- Records to use -
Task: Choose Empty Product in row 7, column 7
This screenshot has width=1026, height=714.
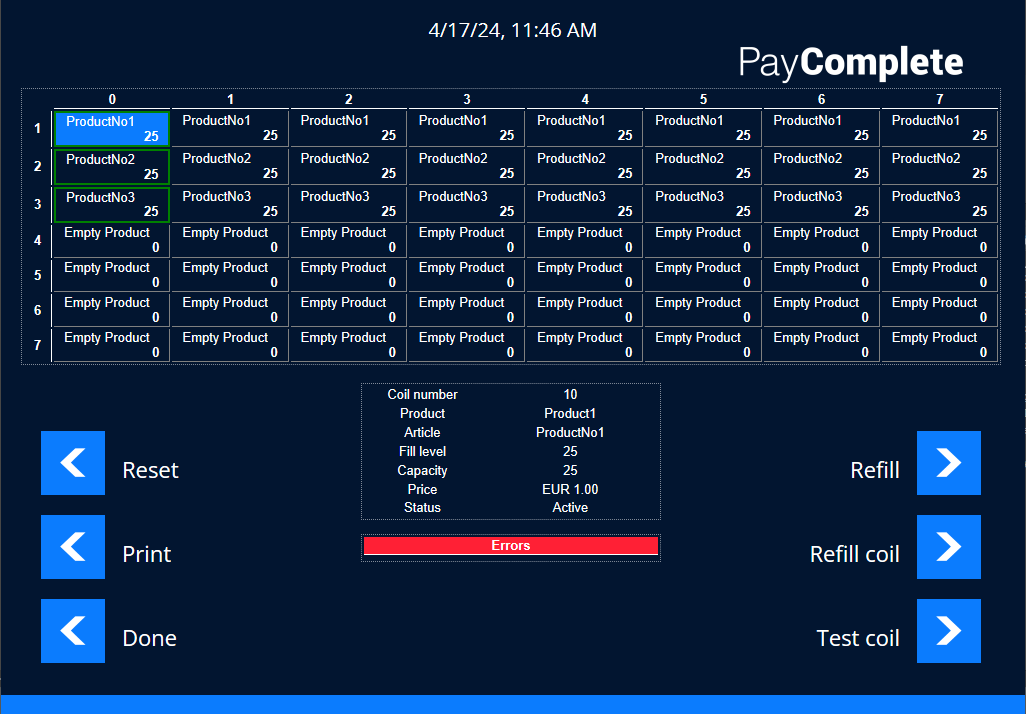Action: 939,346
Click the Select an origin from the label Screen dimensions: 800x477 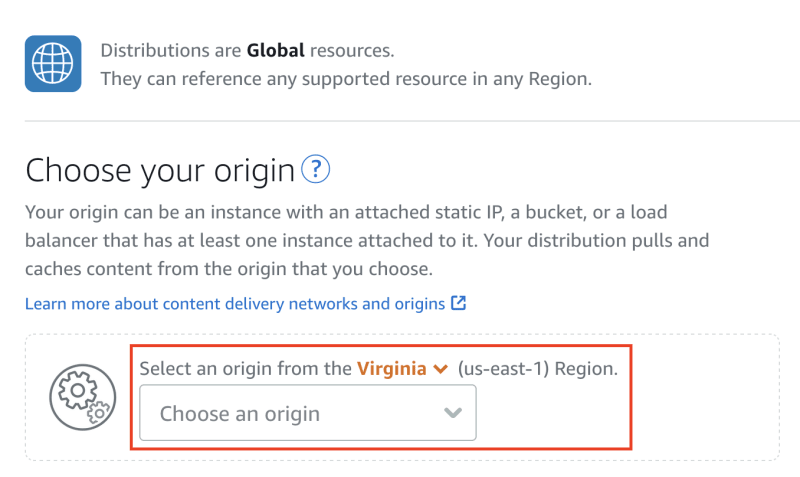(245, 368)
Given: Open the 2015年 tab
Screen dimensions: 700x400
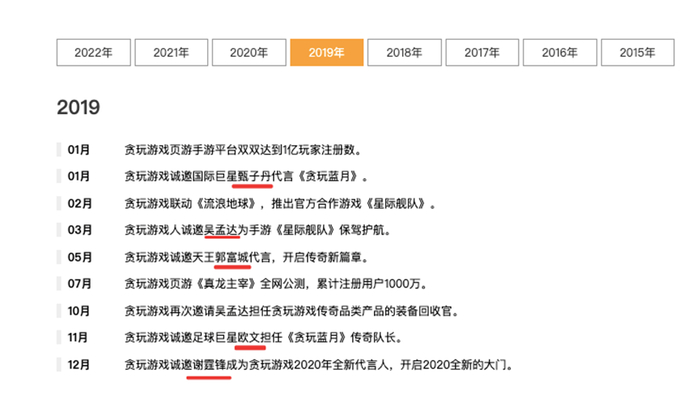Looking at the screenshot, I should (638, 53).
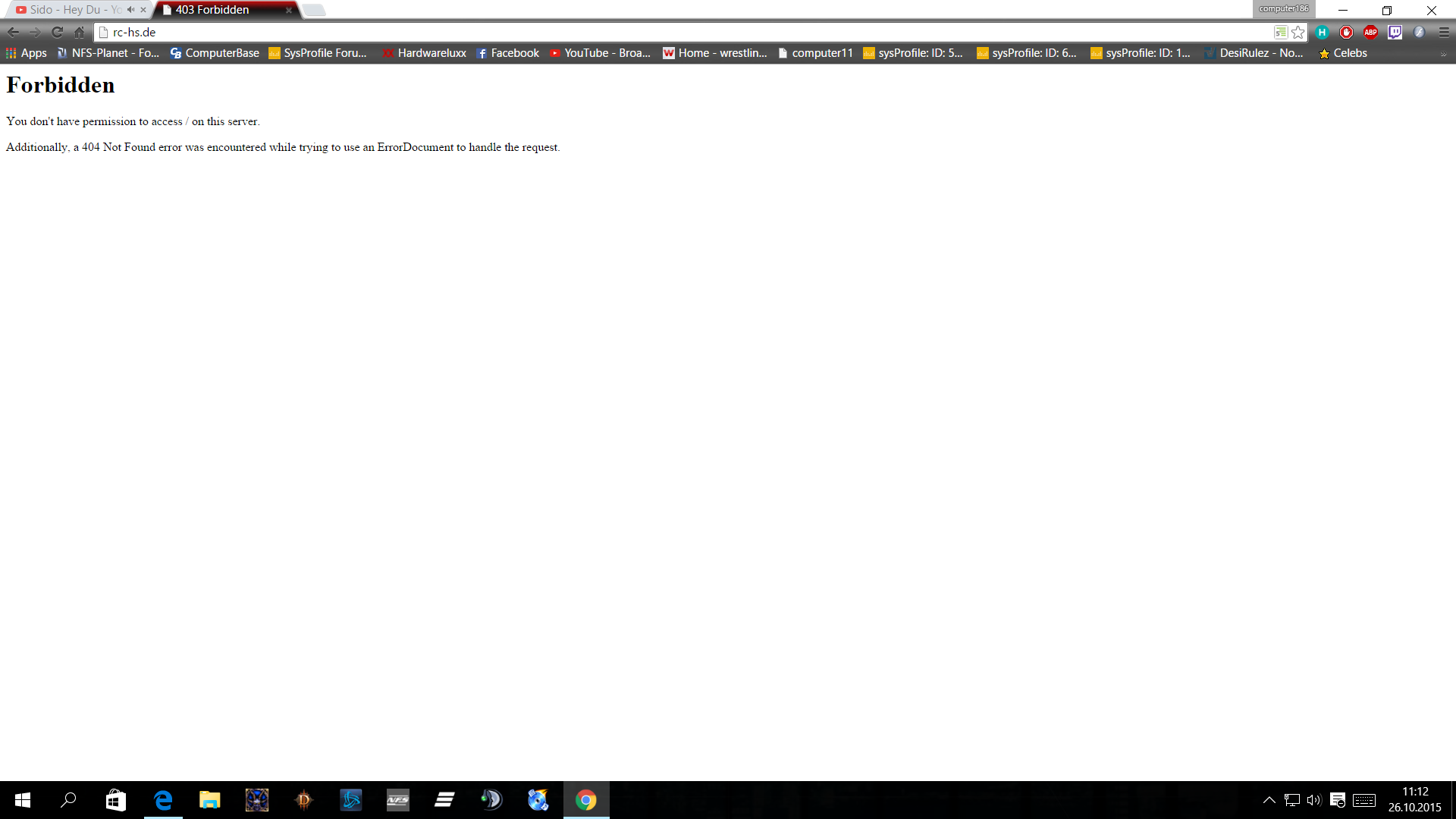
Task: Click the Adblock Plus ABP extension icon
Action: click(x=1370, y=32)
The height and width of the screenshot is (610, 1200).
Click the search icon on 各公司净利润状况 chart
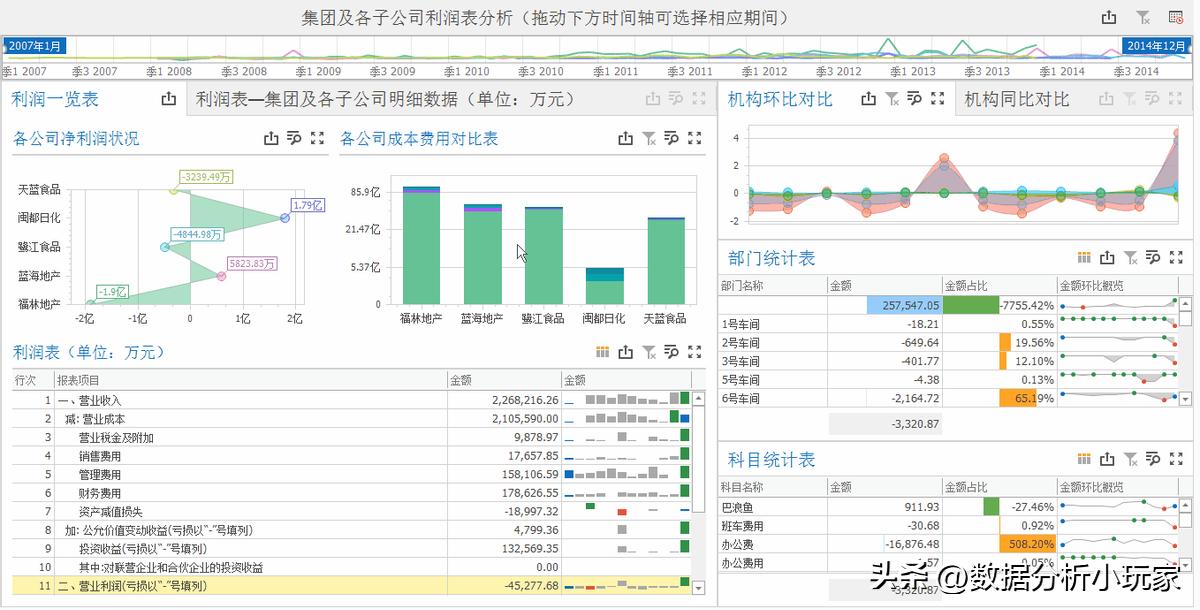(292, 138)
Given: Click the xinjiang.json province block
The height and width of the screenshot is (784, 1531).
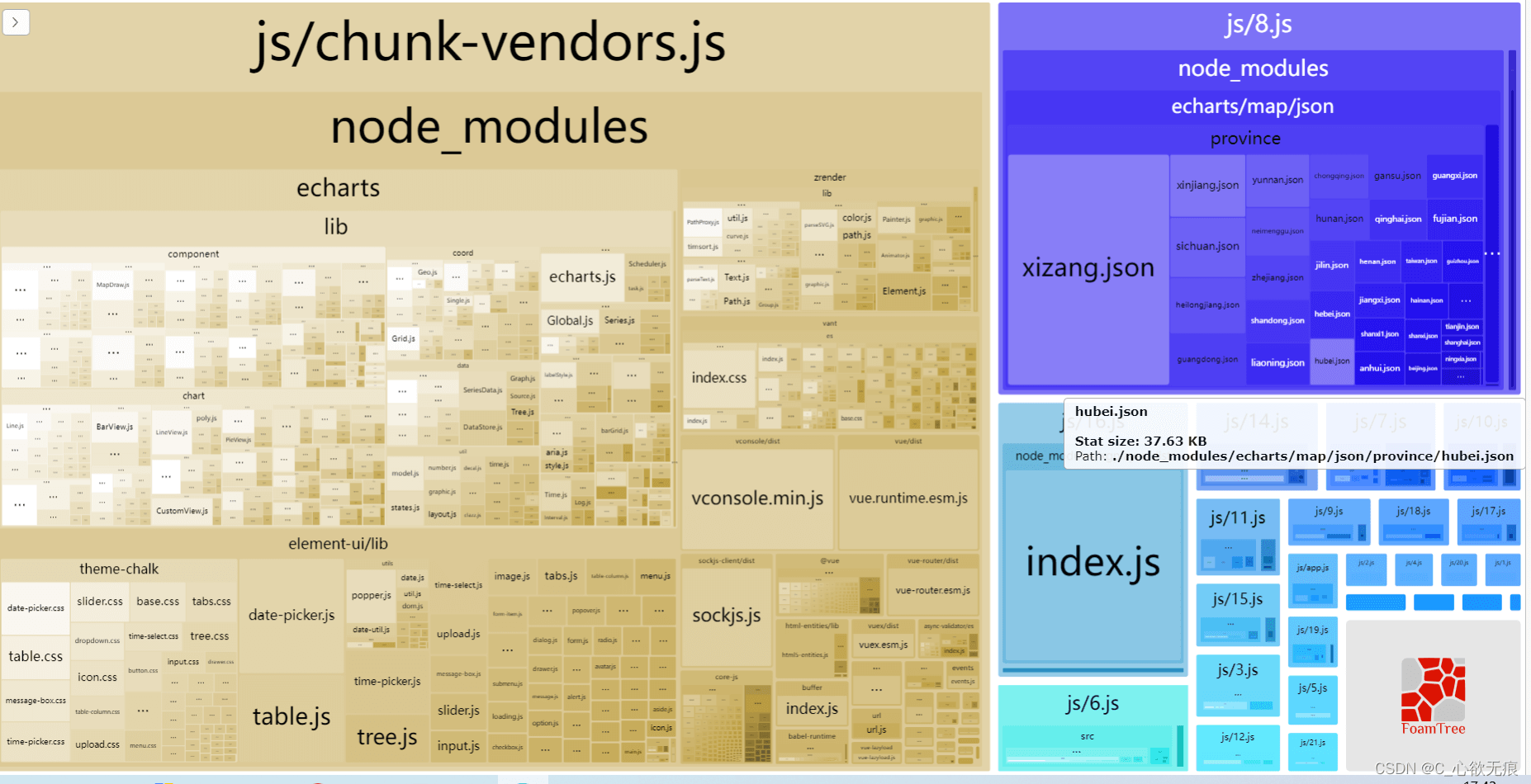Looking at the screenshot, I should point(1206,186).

- Stated task -
Could you copy out, word for word, the records from the line containing "The height and width of the screenshot is (610, 1200)." through the end of the records, omitting the pictures?

- Reply -
The height and width of the screenshot is (610, 1200).
Click the search icon on 各公司净利润状况 chart
(292, 138)
Given: Click the xinjiang.json province block
The height and width of the screenshot is (784, 1531).
Looking at the screenshot, I should point(1206,186).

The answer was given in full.